2020年、高校3年生の夏。僕は陸上選手として最後の大会で必死に走っているはずだった。
けれどその夏はもう来ない。
ぼくは陸上部だ。走ることが専門だ。さらに言えば短距離走をやっていたし、練習は週に5日間ある。休みの日も何らかのトレーニングをしたいたし、走ることは僕にとって生活の一部だった。
そしてそのことに気づいたのは部活動に区切りをつけてから3ヶ月ほど経った今日だ。
受験勉強や模試に追われ、思うような結果が出ない、もうやりたくない。
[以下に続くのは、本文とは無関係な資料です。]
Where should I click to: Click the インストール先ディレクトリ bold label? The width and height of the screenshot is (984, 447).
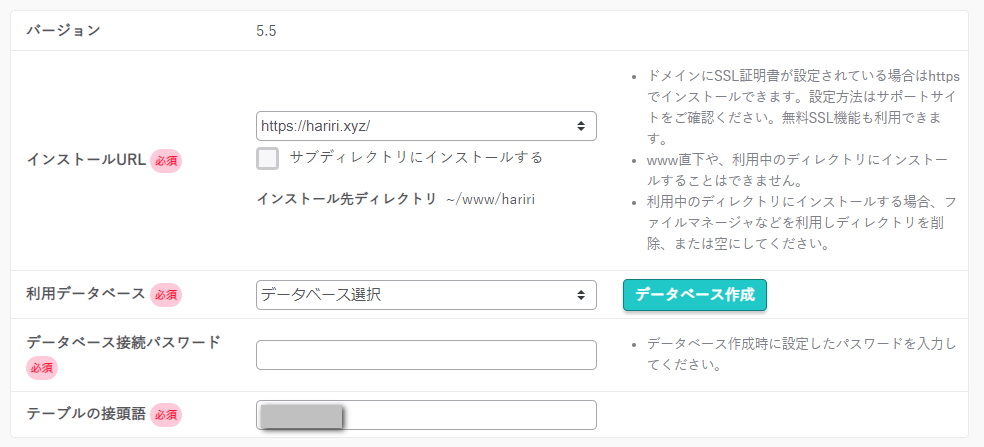point(346,199)
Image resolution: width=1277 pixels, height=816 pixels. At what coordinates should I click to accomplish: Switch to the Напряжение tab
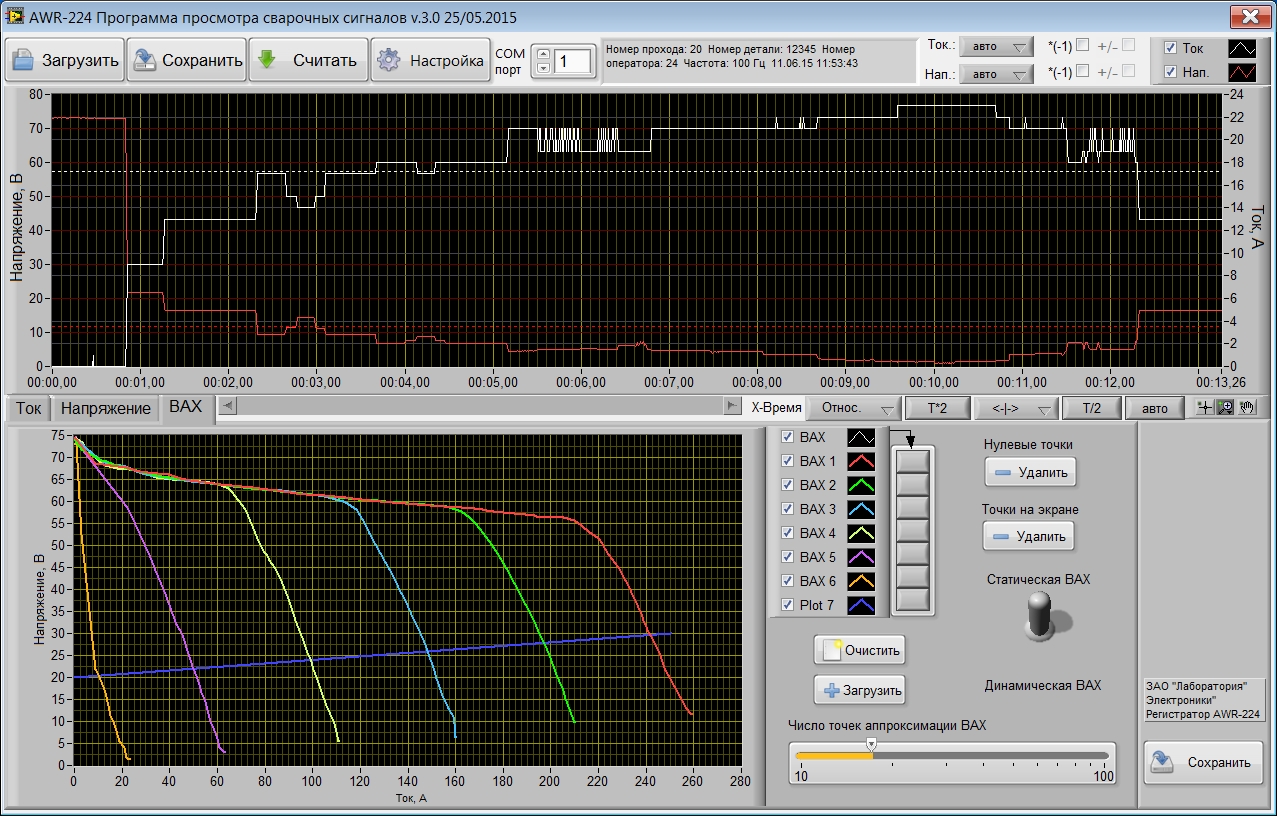[106, 408]
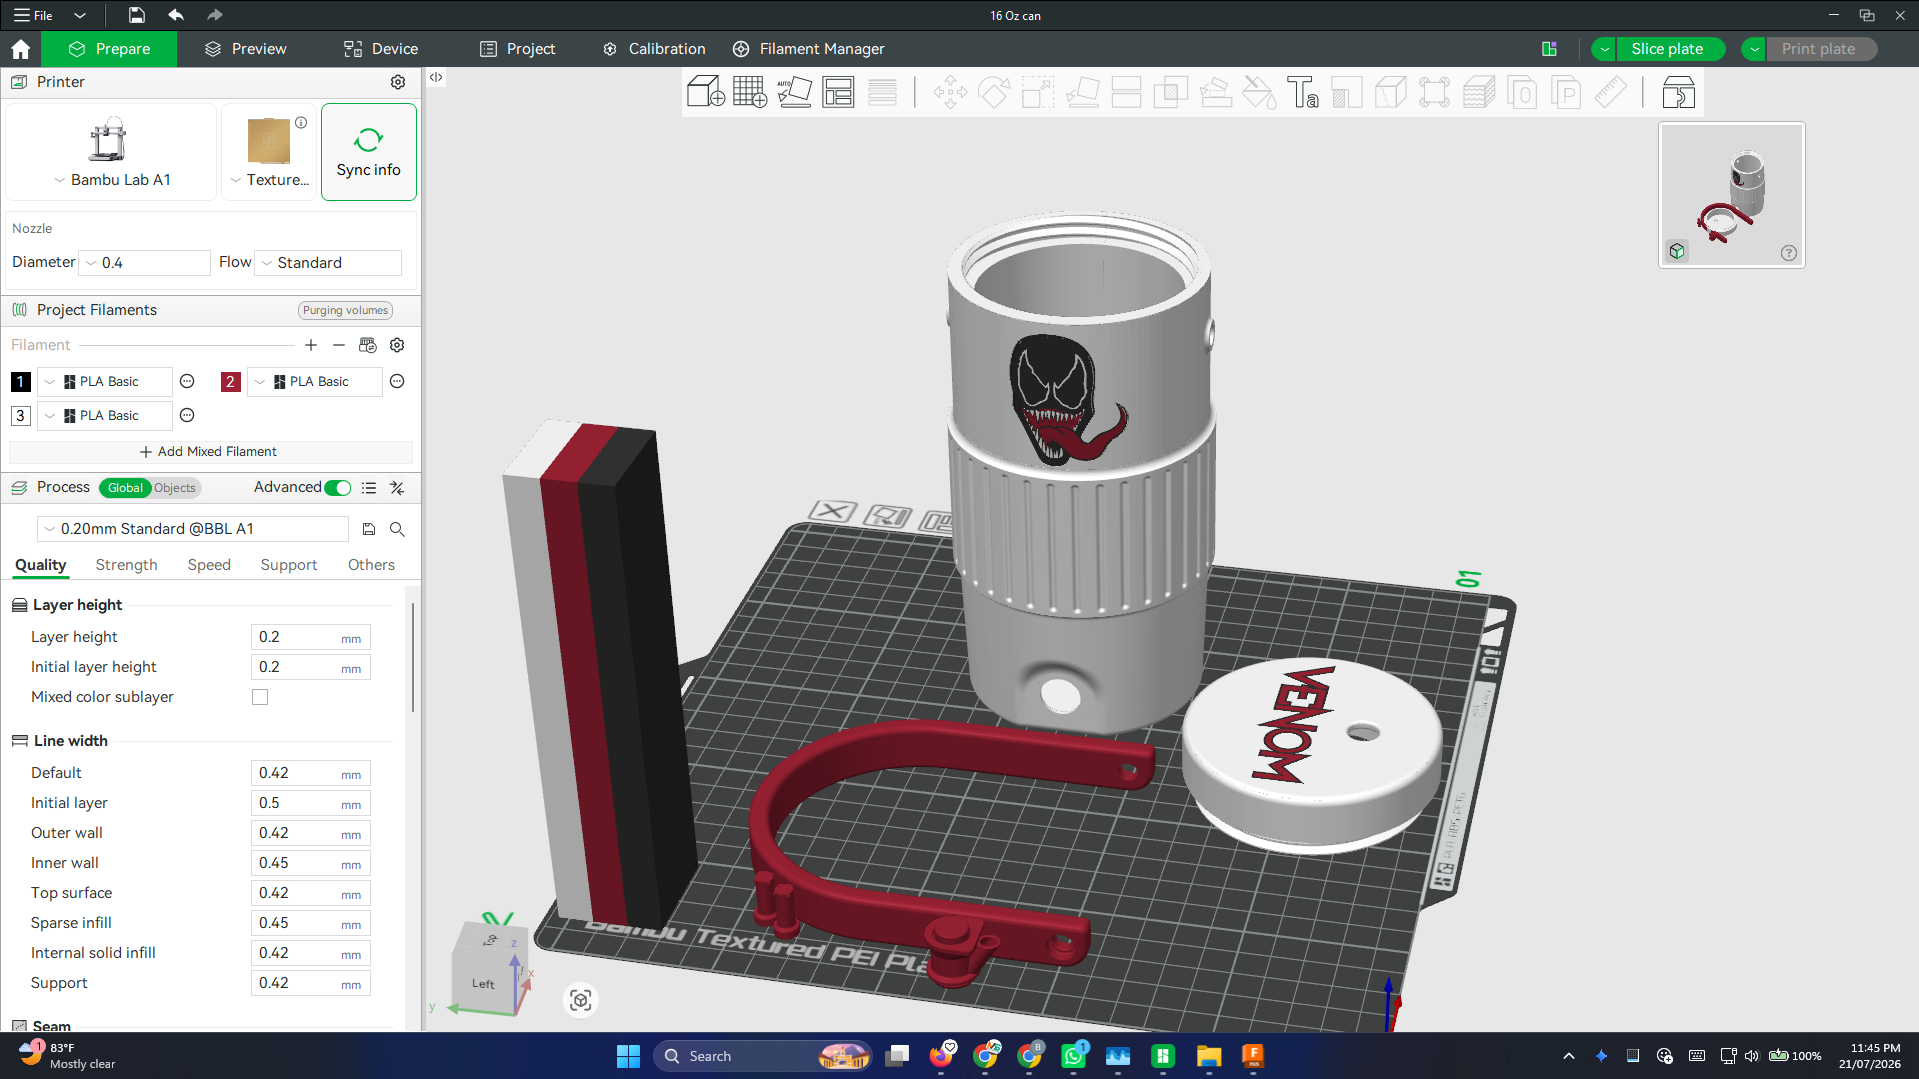Expand the Flow Standard dropdown
Screen dimensions: 1919x1079
click(328, 263)
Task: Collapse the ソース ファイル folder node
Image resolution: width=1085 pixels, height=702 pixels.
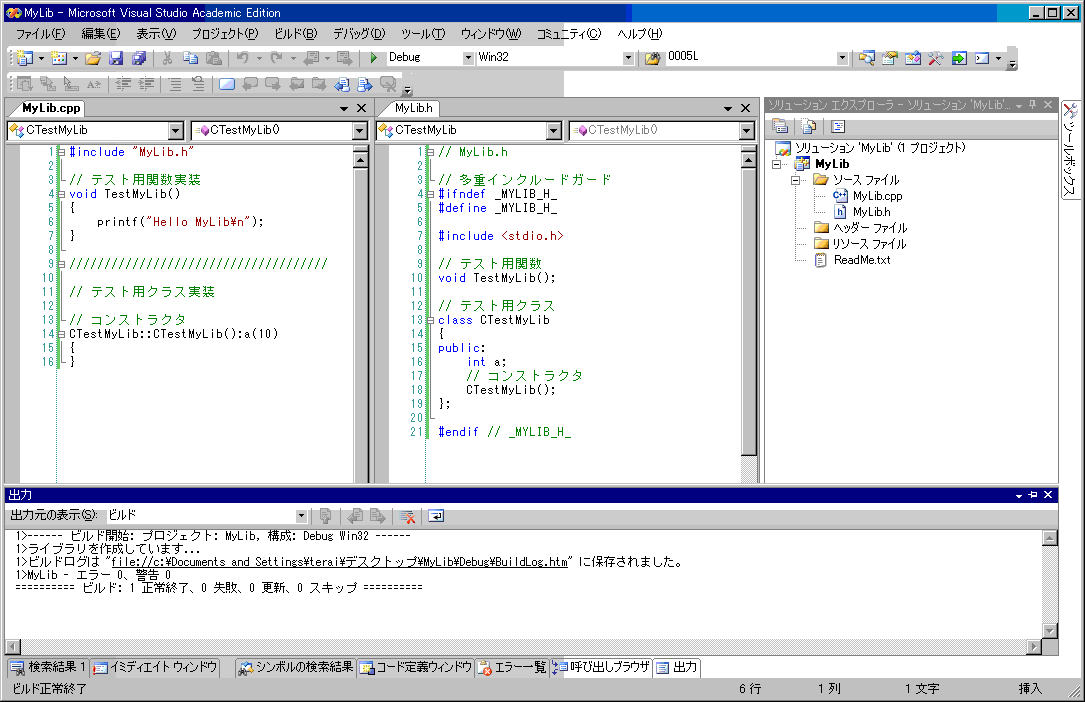Action: point(796,180)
そんな思考に陥って永遠に帰って来れなくなりそうな気持ちを感じたぼくは、藁にもすがるような思いで「走りに行こう」と決心した。
体を動かしていればそんな悩みが付け入る余地が無くなるからだ。以前の感覚を取り戻すように、ゆっくり丁寧に体をほぐす。目の前のことに集中しようとした。
そんな瞬間だ。このことに気づいたのは。
『ぼくはいつから「走る」ために「じっくりと思い出す」ようになったのか』と。
数ヶ月ほど前までのぼくにとって「走る」ことは生活の一部だったし、運動を始める前のアップもその日の調子を確認するためのものだった。決して忘れていた何かを思い出すためのものでない。
しかしどうだろう、今のぼくは。走るために、
いや、「運動」をするために必要な準備が増えた。なぜならそれはぼくの生活に組み込まれなくなったもの、言うならば「非日常」であるからだ。
走ることが新鮮に感じる。まるで旅行に来たかのようだ。とても清々しい気分と同時に、不思議な懐かしさと、ポッカリと空いた穴を感じた。
ただしそれは、否定的な感情ではない。どちらかと言えばポジティブな気持ちだ。
「また1から始めることができる。」
「自分の体に、以前とは違った気持ちで向かい合うことができる」
というように。
ぼくはぼく自身のことを知らない、体の調子や、動かし方、性格や感情まで僕は全てをコントロールできるわけではない。それはまるでぼくの体と気持ちが一つの空間の中で共生しているようなものだ。
あなたはどうだろう。
胸を張って、自分という存在を無視せずに、向かい合う時間を作ることができているだろうか?